The reply should hold only the lines below from the one with "This screenshot has width=329, height=274." to the end, each copied exactly.

[Stored entries]
- Opening Delimiter -
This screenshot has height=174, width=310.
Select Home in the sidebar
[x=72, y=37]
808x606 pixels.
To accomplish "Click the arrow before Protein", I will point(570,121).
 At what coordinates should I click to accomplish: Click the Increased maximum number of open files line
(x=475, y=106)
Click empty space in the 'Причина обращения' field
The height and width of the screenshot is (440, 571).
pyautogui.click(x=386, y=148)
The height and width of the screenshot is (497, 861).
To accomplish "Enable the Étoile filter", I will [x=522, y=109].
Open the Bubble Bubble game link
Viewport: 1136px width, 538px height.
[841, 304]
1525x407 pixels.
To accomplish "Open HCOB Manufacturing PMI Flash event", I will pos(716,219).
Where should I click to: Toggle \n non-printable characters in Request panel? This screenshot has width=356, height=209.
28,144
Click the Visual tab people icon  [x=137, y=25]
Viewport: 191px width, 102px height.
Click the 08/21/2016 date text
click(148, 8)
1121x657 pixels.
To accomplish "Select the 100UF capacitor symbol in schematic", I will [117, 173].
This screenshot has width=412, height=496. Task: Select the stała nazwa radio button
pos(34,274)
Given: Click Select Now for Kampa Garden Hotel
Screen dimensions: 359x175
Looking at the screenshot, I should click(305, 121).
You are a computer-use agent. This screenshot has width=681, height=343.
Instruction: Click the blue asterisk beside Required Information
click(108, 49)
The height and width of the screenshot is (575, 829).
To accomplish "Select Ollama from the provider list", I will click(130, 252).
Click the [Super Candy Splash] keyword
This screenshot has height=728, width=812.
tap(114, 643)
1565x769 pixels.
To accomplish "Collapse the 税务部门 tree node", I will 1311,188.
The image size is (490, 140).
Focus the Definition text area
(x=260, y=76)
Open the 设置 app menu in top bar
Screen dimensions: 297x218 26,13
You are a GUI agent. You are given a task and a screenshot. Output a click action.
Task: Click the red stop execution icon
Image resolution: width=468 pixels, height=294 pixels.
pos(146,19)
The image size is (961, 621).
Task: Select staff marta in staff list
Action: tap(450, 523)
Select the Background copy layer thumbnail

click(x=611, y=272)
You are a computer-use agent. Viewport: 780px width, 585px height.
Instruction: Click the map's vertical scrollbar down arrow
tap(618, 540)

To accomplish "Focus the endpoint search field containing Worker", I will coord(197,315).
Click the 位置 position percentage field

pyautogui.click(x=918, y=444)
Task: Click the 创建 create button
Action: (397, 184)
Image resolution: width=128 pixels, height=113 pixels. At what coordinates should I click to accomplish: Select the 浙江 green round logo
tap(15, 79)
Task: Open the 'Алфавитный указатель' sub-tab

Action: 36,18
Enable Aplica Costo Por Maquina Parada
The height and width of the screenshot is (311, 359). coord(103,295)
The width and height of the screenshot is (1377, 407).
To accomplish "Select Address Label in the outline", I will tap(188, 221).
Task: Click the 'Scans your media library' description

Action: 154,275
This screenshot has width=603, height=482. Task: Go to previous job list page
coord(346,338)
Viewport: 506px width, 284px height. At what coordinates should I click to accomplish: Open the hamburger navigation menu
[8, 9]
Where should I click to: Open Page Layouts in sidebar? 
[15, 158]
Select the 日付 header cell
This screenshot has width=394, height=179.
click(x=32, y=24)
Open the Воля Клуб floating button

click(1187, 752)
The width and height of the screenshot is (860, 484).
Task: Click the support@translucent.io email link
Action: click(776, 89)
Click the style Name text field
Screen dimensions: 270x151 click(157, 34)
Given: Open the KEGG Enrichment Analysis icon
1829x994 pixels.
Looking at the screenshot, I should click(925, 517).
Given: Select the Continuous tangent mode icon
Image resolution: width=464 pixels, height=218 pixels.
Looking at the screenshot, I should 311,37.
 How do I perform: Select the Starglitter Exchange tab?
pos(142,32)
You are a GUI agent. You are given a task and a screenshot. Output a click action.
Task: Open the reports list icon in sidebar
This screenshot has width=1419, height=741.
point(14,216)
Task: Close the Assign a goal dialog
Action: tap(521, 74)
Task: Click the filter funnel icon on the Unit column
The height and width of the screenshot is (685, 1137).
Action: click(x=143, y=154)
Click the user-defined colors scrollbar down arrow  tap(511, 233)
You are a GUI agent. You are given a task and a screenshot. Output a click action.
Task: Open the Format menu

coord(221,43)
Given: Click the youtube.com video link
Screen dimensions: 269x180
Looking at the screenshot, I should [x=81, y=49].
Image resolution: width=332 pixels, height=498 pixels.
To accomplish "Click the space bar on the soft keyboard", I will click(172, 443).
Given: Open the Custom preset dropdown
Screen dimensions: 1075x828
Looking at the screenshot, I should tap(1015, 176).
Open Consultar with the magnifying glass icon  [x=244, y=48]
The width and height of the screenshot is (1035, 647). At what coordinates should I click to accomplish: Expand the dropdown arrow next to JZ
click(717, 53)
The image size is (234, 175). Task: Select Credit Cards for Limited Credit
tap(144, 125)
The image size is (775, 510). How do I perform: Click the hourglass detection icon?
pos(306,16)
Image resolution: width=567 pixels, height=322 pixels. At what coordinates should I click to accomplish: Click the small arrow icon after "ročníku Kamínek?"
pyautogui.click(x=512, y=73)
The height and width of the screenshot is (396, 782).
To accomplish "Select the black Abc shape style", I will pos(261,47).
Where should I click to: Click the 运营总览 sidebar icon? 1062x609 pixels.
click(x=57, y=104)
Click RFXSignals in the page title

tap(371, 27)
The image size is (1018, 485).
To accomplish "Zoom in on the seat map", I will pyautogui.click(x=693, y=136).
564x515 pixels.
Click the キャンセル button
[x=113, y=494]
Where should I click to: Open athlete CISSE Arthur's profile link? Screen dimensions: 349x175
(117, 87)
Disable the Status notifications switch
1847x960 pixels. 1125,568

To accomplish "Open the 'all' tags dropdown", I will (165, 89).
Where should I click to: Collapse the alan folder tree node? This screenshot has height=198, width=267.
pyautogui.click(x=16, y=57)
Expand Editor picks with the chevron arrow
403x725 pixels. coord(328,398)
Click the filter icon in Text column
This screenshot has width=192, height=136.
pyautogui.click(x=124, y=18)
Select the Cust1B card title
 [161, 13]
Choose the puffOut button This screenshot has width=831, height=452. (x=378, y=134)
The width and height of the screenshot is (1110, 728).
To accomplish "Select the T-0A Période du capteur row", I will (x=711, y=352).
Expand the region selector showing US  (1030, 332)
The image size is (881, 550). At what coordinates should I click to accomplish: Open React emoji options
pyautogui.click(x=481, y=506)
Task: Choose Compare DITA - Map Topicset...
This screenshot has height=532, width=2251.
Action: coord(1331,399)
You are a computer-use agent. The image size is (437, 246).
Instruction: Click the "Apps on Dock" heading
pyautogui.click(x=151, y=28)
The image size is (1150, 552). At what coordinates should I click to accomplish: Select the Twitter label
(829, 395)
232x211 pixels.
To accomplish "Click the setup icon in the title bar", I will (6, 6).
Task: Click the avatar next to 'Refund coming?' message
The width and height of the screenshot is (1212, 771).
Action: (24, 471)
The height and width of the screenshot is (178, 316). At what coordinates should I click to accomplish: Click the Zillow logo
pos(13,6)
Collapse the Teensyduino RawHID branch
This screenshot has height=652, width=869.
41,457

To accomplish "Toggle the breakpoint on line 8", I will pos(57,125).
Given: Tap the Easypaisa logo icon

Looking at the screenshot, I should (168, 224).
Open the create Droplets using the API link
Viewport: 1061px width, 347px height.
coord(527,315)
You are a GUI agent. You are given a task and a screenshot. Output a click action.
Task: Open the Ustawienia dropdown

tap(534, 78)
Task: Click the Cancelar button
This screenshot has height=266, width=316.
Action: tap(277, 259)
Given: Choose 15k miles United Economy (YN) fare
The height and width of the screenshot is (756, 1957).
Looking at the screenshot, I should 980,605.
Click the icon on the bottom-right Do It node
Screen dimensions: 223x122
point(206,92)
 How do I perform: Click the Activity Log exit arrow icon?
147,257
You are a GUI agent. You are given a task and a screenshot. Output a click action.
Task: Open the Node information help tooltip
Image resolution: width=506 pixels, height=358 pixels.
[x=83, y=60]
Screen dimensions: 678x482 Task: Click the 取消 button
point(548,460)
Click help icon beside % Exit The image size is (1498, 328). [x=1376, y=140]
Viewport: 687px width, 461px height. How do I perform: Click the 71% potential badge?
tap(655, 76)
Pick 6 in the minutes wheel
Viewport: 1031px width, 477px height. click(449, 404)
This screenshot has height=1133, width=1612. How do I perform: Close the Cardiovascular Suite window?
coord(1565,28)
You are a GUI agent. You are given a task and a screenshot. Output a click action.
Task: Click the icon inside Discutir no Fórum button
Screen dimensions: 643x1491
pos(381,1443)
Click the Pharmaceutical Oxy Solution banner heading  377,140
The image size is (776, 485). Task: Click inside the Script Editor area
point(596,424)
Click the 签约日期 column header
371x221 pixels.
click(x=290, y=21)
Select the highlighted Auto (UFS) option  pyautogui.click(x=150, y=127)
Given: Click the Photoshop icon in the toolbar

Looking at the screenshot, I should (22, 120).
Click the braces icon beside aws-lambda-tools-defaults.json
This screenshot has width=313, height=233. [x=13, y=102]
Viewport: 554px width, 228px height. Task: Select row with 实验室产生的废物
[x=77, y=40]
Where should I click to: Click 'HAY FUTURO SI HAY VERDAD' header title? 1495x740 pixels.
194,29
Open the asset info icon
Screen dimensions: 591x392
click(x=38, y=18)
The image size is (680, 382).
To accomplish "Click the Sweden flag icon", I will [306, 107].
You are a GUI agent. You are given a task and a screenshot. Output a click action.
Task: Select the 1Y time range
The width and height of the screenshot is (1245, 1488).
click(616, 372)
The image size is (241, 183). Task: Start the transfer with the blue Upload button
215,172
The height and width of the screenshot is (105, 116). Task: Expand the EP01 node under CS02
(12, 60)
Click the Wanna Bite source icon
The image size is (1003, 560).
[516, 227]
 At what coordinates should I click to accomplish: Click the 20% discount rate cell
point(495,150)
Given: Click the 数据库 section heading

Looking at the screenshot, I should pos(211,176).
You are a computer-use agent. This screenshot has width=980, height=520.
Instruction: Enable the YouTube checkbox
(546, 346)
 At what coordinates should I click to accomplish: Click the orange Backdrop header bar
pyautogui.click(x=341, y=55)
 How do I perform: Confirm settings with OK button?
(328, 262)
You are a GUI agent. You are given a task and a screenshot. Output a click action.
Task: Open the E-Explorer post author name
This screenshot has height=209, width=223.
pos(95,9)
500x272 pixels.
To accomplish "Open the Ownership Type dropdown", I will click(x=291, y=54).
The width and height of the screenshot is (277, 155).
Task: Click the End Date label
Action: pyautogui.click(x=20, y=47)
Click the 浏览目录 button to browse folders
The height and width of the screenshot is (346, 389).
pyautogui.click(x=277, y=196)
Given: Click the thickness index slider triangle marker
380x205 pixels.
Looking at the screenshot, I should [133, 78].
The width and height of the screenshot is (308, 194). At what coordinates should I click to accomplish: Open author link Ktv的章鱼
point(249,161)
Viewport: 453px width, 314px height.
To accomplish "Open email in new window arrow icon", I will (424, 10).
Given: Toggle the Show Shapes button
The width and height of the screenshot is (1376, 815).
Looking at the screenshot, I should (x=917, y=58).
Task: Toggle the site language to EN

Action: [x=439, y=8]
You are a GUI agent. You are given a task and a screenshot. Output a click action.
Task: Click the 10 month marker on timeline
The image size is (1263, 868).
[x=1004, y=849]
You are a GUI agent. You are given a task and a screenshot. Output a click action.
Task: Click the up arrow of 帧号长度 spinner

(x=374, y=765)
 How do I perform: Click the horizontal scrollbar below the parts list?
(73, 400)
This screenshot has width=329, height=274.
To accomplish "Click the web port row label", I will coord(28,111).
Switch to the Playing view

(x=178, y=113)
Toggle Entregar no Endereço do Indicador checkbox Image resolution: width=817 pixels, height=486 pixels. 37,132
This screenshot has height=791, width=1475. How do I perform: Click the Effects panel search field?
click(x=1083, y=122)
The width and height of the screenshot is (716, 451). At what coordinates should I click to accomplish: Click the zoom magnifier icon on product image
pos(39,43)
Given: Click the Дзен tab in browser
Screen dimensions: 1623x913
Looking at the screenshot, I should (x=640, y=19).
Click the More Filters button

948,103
- Closing Delimiter -
▶ **Output for this exercise**:
This screenshot has width=329, height=274.
To accomplish "Click the web port row label", I will coord(28,111).
Switch to the Playing view

(x=178, y=113)
Toggle Entregar no Endereço do Indicador checkbox Image resolution: width=817 pixels, height=486 pixels. 37,132
This screenshot has height=791, width=1475. How do I perform: Click the Effects panel search field?
click(x=1083, y=122)
The width and height of the screenshot is (716, 451). At what coordinates should I click to accomplish: Click the zoom magnifier icon on product image
pos(39,43)
Given: Click the Дзен tab in browser
Screen dimensions: 1623x913
Looking at the screenshot, I should (x=640, y=19).
Click the More Filters button

948,103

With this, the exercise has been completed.